- _DO THIS_
Return every line of the records below without changing a single character.

[Part of a data file]
----------

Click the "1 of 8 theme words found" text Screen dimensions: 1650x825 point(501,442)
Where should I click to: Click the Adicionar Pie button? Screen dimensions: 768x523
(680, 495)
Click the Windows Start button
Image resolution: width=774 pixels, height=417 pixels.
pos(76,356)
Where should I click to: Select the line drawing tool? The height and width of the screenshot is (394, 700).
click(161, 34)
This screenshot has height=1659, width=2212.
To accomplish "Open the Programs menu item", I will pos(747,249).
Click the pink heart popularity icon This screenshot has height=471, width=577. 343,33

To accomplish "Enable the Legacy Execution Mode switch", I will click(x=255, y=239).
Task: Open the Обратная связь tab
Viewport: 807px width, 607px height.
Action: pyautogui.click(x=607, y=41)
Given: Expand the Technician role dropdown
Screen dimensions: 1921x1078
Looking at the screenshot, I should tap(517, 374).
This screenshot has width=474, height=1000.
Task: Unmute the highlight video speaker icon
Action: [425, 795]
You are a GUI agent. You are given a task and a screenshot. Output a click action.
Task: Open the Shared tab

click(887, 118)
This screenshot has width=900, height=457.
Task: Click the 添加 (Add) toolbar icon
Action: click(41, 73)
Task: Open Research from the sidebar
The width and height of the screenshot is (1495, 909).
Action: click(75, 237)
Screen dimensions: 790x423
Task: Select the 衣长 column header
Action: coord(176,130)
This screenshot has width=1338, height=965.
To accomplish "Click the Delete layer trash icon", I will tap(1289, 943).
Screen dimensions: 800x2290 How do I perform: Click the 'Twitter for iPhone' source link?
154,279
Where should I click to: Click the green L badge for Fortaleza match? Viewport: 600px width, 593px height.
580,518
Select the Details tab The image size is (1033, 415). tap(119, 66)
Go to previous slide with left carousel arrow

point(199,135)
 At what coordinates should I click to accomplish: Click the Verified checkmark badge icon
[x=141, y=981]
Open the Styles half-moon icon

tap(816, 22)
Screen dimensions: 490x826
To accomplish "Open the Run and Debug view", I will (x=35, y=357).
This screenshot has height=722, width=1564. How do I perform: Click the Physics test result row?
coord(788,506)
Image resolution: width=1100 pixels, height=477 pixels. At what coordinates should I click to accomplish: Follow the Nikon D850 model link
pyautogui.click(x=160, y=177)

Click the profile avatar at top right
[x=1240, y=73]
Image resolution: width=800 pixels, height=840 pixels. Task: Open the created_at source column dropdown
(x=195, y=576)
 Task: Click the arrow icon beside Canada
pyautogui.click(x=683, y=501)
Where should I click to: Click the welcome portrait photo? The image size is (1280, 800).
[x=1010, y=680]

----------

- _COMPLETED EXERCISE_
Click the "1 of 8 theme words found" text Screen dimensions: 1650x825 point(501,442)
Where should I click to: Click the Adicionar Pie button? Screen dimensions: 768x523
(680, 495)
Click the Windows Start button
Image resolution: width=774 pixels, height=417 pixels.
pos(76,356)
Where should I click to: Select the line drawing tool? The height and width of the screenshot is (394, 700).
click(161, 34)
This screenshot has height=1659, width=2212.
To accomplish "Open the Programs menu item", I will pos(747,249).
Click the pink heart popularity icon This screenshot has height=471, width=577. 343,33

To accomplish "Enable the Legacy Execution Mode switch", I will click(x=255, y=239).
Task: Open the Обратная связь tab
Viewport: 807px width, 607px height.
Action: pyautogui.click(x=607, y=41)
Given: Expand the Technician role dropdown
Screen dimensions: 1921x1078
Looking at the screenshot, I should tap(517, 374).
This screenshot has width=474, height=1000.
Task: Unmute the highlight video speaker icon
Action: [425, 795]
You are a GUI agent. You are given a task and a screenshot. Output a click action.
Task: Open the Shared tab

click(887, 118)
This screenshot has width=900, height=457.
Task: Click the 添加 (Add) toolbar icon
Action: click(41, 73)
Task: Open Research from the sidebar
The width and height of the screenshot is (1495, 909).
Action: click(75, 237)
Screen dimensions: 790x423
Task: Select the 衣长 column header
Action: coord(176,130)
This screenshot has width=1338, height=965.
To accomplish "Click the Delete layer trash icon", I will tap(1289, 943).
Screen dimensions: 800x2290 How do I perform: Click the 'Twitter for iPhone' source link?
154,279
Where should I click to: Click the green L badge for Fortaleza match? Viewport: 600px width, 593px height.
580,518
Select the Details tab The image size is (1033, 415). tap(119, 66)
Go to previous slide with left carousel arrow

point(199,135)
 At what coordinates should I click to accomplish: Click the Verified checkmark badge icon
[x=141, y=981]
Open the Styles half-moon icon

tap(816, 22)
Screen dimensions: 490x826
To accomplish "Open the Run and Debug view", I will (x=35, y=357).
This screenshot has height=722, width=1564. How do I perform: Click the Physics test result row?
coord(788,506)
Image resolution: width=1100 pixels, height=477 pixels. At what coordinates should I click to accomplish: Follow the Nikon D850 model link
pyautogui.click(x=160, y=177)

Click the profile avatar at top right
[x=1240, y=73]
Image resolution: width=800 pixels, height=840 pixels. Task: Open the created_at source column dropdown
(x=195, y=576)
 Task: Click the arrow icon beside Canada
pyautogui.click(x=683, y=501)
Where should I click to: Click the welcome portrait photo? The image size is (1280, 800).
[x=1010, y=680]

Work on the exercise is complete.